** START Passage given **

Two global balanced funds with extremely broad mandates

Investors Tactical Asset Allocation C Fund and Fidelity Global Asset Allocation A Fund each show weak spots

Commodity markets may have steadied a bit, but sentiment toward the recently hot asset class remains fragile as investors worry about an economic slowdown. Canadian investors now may want to start moving a bit farther afield, looking for some diversification, and broadly based funds will be the order of the day for some.

Let’s take a look at two global balanced funds: IG Investment Management Ltd. ’s $1.25-billion Investors Tactical Asset Allocation C Fund; and Fidelity Investments Canada Ltd. ’s $160-million Fidelity Global Asset Allocation A Fund.

Returns on the IG fund have been quite consistent, producing first-quartile performance in three of the past five years. After posting a 13.9% return in 2003, the fund more than held its own in 2004, delivering an 8.1% return. Last year, its return of 11.5% almost doubled the median performer. Overall, this translates into a five-year compound return of 5.4% compared with the median fund’s 3.6% return. As of mid-September, the fund had jumped roughly 2.7% for the year-to-date.

** END Passage given **
** START Provided material **

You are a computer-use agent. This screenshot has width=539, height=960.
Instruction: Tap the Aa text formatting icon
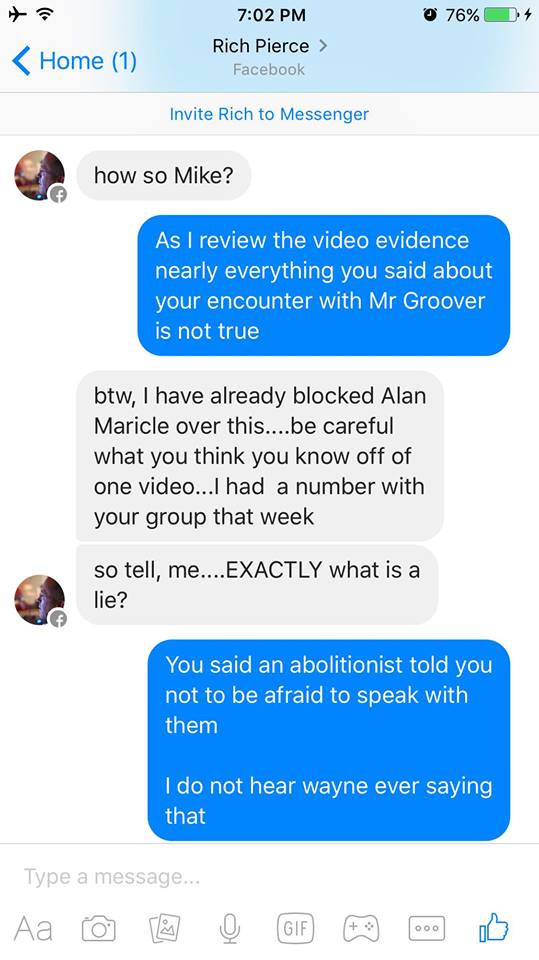tap(33, 928)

** END Provided material **

• **Parts of the exercise**
1 – In the article on the two global balanced funds, what five-year compound return did the Investors Tactical Asset Allocation C Fund produce?
2 – Keep writing the article on the two global balanced funds, starting right after its last sentence.

• **Replies**
1 – 5.4%

2 –
The Fidelity fund has had a much bumpier ride in the past five years. Up 4.9% in 2003 and just 1.8% in 2004, it also has struggled recently, gaining only 4% in 2005. So far this year, it is up about 1.6% — all of which translates into a slightly negative five-year compound return of minus 0.3%

As a result, both funds receive middling risk-adjusted rankings from Morningstar Canada, with the IG fund earning four stars and the Fidelity fund three.

Both funds have undergone manager changes this year. Several years ago, Toronto-based YMG Capital Management Inc. and First Quad-rant Corp. of Pasadena, Calif., entered into a joint venture agreement to act as the IG fund’s subadvisors. The firms have recently been replaced, however, taking their proven track record with them.

The fund is now in the hands of first-time portfolio manager Frank Stadler, who oversees all derivative-related activities at Investors Group Inc. Prior to joining Investors, Stadler was managing director of commodity and equity structured products at CIBC World Markets Inc.

As for the Fidelity fund, Dick Habermann served as a lieutenant in the U.S. Navy for four years before joining Fidelity in 1968 as a research analyst.

He subsequently held several positions, including portfolio manager, until last May, of this global offering.

Responsibilities for the mandate now have passed to Michael Strong, who, prior to joining Fidelity, worked with Watson Wyatt in London and also served as manager for Ford Motor Co.’s pension plan in Britain. Security selection is handled by portfolio submanagers in each region.

The Fidelity fund maintains a fairly stable division among stocks, bonds and cash, with a neu-tral position of 71%, 23% and 4%, respectively. The fund is also committed to a global mandate. The median fund in the category has almost 55% of its assets invested in Canada, Fidelity notes, skewing results accordingly in recent years, due largely to currency movements.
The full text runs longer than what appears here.